There are more clear signs that the Biden administration's attempts to punish Russia by banning its oil have failed. Partly because, despite their best efforts, the US is still buying Russia's oil. No, not directly, but they are buying oil that has been laundered in India that has refined Russian blend and sold it back to the United States as products.
Russian oil has accounted for 40% of India’s oil imports at around 1.6 million barrels per day (mb/d) of million barrels per day (bpd). Now, according to the Energy Information Administration, US oil imports of India's oil product imports hit an all-time high, over 15k a day.
The EIA also had to lower their estimate for US oil production and increase their estimates for demand. The EIA reported Friday that U.S. crude production fell in February to 12.5 million barrels per day (bpd), its lowest since December. This comes as Baker Hushes reported the number of rigs drilling for oil in the U.S. stayed steady at 591 but was down by one in April in their fifth monthly decline in a row.
Oil prices are weak this morning, seemingly unmoved by the fact that the FOMC took over first Republic bank and sold the remnants to JP Morgan. Banking uncertainty and fears about a recession have held back well despite signs of tightening inventory and better-than-expected demand. We will wait to see what the Fed decides to do as they meet on May 2nd and May 3rd. Right now the Fed is expected to raise rates by another 25 basis points even though their previous interest rate increases seem to cause havoc in the banking system.

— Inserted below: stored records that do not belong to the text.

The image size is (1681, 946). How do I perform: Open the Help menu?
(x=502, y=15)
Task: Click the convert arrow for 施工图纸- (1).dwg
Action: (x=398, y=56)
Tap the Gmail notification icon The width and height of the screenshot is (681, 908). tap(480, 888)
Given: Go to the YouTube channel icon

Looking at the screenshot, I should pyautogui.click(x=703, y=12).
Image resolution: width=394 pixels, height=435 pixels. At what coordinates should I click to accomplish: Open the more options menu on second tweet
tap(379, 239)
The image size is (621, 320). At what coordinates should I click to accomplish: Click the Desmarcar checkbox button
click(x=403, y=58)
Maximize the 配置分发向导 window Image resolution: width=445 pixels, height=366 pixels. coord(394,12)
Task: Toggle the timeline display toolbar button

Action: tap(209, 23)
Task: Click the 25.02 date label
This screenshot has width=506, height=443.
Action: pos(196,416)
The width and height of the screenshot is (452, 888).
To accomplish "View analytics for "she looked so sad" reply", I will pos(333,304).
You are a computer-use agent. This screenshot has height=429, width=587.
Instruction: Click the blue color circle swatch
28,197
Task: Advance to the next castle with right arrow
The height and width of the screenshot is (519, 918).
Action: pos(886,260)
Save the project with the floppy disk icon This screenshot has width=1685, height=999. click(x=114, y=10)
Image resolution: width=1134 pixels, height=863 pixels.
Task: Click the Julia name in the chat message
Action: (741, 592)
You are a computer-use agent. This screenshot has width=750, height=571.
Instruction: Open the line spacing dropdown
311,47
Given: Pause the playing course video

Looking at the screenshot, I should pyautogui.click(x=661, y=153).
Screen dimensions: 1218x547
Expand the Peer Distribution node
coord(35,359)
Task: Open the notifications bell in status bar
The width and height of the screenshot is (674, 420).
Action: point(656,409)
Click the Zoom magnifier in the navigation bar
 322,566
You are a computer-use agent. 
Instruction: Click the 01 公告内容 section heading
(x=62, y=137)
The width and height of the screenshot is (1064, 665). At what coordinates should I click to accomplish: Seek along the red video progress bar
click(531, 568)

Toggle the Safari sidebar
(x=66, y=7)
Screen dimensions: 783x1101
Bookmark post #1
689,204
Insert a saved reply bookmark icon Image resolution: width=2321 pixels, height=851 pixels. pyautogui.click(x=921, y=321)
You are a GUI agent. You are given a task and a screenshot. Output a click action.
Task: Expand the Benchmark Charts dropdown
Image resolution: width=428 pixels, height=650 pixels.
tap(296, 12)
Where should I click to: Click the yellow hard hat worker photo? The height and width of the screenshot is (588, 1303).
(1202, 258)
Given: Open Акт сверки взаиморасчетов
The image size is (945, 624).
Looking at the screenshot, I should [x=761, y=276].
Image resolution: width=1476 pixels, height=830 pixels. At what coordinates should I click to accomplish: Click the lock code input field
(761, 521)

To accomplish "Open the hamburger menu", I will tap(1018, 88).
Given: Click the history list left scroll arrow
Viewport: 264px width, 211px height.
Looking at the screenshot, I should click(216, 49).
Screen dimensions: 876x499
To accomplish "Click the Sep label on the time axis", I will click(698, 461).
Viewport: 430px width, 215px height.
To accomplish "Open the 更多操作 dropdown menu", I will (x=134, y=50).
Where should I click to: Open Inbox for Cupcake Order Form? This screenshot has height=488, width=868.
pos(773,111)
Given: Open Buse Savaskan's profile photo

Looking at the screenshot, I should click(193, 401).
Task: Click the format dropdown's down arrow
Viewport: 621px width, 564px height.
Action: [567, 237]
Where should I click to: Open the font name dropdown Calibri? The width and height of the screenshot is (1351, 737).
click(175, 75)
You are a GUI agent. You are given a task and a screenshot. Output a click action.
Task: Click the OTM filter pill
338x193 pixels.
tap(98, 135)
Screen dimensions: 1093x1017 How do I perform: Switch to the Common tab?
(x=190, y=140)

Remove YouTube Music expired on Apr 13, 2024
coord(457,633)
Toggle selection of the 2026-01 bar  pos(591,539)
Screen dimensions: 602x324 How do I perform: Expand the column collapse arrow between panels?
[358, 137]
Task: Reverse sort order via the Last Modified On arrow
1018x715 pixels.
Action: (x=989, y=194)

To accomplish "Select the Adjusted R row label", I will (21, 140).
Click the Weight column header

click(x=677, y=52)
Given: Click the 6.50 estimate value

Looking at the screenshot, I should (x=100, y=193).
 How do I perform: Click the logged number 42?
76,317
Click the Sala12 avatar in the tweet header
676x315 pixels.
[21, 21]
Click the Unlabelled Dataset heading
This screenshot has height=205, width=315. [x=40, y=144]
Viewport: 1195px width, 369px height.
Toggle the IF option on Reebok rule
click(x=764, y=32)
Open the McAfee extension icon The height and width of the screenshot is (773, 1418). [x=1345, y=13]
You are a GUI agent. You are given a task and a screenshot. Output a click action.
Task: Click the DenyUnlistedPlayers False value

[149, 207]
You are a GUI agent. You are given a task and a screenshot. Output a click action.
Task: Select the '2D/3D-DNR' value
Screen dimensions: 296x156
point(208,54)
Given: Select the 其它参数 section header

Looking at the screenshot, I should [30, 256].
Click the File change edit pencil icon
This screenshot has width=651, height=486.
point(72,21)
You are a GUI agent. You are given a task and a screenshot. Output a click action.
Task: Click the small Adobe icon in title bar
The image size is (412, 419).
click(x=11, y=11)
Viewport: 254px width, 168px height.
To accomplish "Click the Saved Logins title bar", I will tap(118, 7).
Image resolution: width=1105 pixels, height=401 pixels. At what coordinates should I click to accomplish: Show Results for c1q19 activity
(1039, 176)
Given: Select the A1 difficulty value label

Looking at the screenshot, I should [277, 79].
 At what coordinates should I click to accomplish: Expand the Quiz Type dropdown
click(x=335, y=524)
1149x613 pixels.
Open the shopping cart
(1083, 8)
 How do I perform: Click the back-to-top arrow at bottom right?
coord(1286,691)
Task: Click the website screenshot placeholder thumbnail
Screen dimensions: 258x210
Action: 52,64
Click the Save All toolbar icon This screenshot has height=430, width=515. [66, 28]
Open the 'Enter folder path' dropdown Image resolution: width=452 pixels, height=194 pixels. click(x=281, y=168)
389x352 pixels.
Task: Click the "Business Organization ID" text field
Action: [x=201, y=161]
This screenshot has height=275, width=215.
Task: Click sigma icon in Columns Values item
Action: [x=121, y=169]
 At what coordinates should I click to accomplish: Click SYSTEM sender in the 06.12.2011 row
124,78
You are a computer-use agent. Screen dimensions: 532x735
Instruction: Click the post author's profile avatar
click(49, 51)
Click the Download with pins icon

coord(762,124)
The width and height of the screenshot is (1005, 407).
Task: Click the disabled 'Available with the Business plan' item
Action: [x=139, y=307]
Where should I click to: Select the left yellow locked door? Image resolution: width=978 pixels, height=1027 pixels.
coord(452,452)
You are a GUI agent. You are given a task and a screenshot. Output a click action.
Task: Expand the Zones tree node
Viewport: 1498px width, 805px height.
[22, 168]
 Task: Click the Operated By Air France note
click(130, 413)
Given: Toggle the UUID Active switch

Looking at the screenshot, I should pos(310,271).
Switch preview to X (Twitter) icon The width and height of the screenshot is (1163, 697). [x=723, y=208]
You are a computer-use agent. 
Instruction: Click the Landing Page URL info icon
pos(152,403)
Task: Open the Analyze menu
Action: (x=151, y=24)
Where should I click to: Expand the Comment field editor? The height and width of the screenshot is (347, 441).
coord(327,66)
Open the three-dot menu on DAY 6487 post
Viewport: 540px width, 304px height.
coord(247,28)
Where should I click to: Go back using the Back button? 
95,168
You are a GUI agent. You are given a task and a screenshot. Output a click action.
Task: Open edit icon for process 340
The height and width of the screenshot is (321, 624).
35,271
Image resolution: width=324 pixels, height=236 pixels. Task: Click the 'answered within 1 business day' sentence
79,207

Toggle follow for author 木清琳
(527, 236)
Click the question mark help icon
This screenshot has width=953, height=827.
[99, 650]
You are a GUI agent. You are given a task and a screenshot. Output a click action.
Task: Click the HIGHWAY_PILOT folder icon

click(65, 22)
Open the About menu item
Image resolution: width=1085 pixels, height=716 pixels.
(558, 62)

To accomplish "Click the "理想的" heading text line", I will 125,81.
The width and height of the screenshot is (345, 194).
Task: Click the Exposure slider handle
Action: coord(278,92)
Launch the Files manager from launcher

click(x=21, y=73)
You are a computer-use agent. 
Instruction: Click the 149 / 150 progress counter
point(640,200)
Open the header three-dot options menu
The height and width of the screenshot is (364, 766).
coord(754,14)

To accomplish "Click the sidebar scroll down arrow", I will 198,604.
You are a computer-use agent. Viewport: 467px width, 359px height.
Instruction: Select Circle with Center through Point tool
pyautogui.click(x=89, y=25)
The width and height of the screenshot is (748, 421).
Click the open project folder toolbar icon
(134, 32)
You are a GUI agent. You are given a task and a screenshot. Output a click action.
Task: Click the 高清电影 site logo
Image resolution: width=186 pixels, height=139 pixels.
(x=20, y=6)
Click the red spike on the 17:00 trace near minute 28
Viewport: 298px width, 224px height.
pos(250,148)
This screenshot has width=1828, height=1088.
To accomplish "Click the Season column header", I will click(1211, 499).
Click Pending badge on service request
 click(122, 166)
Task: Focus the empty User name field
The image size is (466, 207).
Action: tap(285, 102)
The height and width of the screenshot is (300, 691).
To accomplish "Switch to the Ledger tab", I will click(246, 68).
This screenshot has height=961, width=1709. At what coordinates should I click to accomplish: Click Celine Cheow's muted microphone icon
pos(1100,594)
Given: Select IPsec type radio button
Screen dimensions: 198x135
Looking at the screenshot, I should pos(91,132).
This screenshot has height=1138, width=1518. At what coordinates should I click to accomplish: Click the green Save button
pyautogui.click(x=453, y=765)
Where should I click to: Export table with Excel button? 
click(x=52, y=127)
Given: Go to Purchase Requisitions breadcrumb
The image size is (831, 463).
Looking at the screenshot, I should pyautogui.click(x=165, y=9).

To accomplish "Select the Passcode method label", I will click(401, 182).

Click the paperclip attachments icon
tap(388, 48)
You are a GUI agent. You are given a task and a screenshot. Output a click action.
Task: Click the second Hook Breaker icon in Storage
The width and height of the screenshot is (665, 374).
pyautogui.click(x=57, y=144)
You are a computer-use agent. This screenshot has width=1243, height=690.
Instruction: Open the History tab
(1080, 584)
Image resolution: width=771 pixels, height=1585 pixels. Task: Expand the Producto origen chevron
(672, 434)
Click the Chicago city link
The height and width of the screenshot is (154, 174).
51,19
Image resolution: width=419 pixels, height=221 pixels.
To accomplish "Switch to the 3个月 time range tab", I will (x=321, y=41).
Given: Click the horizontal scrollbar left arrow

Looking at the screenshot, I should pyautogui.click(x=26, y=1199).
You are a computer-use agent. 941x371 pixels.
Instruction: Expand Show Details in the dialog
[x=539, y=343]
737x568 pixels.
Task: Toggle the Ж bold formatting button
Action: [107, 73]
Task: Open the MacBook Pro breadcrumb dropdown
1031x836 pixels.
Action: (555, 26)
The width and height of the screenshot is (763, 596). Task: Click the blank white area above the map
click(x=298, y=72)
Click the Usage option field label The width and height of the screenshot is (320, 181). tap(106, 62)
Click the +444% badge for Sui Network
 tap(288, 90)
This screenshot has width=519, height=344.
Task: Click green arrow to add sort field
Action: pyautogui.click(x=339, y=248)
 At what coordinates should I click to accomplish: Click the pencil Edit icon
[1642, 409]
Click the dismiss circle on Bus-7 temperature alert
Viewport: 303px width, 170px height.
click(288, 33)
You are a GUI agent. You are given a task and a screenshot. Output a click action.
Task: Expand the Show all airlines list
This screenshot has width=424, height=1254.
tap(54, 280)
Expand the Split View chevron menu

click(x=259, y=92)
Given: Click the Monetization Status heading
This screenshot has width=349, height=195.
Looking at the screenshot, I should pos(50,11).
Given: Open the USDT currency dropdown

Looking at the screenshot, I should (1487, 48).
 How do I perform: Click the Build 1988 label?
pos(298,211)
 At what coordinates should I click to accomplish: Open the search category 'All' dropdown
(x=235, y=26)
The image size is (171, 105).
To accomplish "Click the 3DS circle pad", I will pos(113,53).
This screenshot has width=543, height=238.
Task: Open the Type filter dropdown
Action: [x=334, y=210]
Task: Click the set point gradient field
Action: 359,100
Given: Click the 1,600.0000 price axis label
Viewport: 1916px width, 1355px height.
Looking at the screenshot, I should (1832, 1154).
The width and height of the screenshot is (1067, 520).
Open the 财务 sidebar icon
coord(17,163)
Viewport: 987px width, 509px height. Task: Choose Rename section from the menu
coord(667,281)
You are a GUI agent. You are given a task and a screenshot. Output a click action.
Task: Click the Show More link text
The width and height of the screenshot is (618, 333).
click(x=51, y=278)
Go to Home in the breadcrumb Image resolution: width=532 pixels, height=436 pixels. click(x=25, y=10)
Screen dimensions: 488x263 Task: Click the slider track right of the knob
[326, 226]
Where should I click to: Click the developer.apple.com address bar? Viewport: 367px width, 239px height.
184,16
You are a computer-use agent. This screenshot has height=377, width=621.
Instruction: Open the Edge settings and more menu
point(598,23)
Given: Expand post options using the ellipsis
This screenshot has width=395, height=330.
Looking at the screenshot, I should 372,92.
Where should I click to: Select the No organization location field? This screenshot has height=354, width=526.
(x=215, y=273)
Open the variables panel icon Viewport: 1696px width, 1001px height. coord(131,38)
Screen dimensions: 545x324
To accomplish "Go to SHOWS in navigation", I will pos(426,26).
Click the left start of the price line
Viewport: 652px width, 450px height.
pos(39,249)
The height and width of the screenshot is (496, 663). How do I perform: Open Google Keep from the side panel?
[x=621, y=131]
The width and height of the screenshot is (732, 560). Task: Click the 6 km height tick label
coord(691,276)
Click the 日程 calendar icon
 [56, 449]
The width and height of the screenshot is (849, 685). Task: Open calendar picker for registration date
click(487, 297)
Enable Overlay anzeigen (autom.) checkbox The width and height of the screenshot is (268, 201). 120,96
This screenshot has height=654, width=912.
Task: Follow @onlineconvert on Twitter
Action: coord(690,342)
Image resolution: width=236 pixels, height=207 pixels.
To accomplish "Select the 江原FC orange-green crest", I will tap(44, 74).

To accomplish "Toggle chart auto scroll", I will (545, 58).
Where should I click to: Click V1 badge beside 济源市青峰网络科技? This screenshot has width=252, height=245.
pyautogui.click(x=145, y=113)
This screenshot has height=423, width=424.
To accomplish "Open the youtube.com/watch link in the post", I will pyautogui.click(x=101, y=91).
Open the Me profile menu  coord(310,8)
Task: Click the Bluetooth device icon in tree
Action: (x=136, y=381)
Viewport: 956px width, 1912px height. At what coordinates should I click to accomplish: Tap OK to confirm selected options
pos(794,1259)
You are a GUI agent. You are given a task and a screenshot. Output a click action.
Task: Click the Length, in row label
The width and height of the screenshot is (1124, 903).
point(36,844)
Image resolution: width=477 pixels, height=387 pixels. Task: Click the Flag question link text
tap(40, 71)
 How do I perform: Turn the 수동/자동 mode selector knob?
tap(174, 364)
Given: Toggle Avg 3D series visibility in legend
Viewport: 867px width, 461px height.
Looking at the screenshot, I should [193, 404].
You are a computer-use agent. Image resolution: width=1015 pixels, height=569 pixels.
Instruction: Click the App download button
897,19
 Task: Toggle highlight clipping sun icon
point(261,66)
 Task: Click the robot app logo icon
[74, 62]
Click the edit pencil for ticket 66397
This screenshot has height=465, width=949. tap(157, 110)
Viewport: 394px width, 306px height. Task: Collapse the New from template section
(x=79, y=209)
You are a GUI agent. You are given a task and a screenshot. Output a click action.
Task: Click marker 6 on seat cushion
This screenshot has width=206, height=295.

Despite all the turmoil, once again we should see crude supplies fall dramatically this week. All the signs suggest the gasoline demand is strong and we expect that diesel demand will remain strong as farmers are out in the field.
Natural gas prices are holding their own as below normal temperatures has kept demand strong. Globally there is growing unease about supply as the market realizes that last winter we dodged a bullet. Zero Hedge writes that, “The northern hemisphere experienced higher-than-average temperatures this past winter, which helped alleviate energy crunches and sent liquefied natural gas prices tumbling from record-high levels. Now the world’s largest gas buyer expects another price spike this year.
In an interview with Bloomberg, Yukio Kani, the chairman and CEO of Jera Co., expressed his concerns about another potential surge in LNG prices, attributing this to the increasing import capacity in Europe and China, along with potential severe weather risks.